__What you need to do__
From the first line to the last, give the records again exactly.

(Stored data)
──────────

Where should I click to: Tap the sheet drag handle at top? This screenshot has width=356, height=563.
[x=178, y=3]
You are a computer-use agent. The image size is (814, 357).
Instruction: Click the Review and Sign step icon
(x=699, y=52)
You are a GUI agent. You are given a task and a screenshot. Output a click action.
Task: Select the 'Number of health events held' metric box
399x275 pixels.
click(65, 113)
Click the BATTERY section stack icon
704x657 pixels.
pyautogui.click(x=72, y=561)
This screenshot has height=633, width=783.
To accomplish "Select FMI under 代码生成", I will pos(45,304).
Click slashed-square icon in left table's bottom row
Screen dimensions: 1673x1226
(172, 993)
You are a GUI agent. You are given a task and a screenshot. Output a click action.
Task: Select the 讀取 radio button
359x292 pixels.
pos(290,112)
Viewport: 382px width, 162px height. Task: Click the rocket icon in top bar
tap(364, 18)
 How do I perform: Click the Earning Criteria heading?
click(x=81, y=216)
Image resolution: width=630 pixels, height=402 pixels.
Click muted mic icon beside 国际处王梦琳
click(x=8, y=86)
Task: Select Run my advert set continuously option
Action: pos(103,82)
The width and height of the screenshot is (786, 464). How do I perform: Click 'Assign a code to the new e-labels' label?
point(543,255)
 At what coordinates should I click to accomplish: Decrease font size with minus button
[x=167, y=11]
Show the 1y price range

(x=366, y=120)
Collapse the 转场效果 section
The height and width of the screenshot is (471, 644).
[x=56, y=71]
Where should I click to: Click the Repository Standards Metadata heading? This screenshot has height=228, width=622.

──────────

__Exercise answer__
Where should I click to: Tap the sheet drag handle at top? This screenshot has width=356, height=563.
[x=178, y=3]
You are a computer-use agent. The image size is (814, 357).
Instruction: Click the Review and Sign step icon
(x=699, y=52)
You are a GUI agent. You are given a task and a screenshot. Output a click action.
Task: Select the 'Number of health events held' metric box
399x275 pixels.
click(65, 113)
Click the BATTERY section stack icon
704x657 pixels.
pyautogui.click(x=72, y=561)
This screenshot has height=633, width=783.
To accomplish "Select FMI under 代码生成", I will pos(45,304).
Click slashed-square icon in left table's bottom row
Screen dimensions: 1673x1226
(172, 993)
You are a GUI agent. You are given a task and a screenshot. Output a click action.
Task: Select the 讀取 radio button
359x292 pixels.
pos(290,112)
Viewport: 382px width, 162px height. Task: Click the rocket icon in top bar
tap(364, 18)
 How do I perform: Click the Earning Criteria heading?
click(x=81, y=216)
Image resolution: width=630 pixels, height=402 pixels.
Click muted mic icon beside 国际处王梦琳
click(x=8, y=86)
Task: Select Run my advert set continuously option
Action: pos(103,82)
The width and height of the screenshot is (786, 464). How do I perform: Click 'Assign a code to the new e-labels' label?
point(543,255)
 At what coordinates should I click to accomplish: Decrease font size with minus button
[x=167, y=11]
Show the 1y price range

(x=366, y=120)
Collapse the 转场效果 section
The height and width of the screenshot is (471, 644).
[x=56, y=71]
Where should I click to: Click the Repository Standards Metadata heading? This screenshot has height=228, width=622.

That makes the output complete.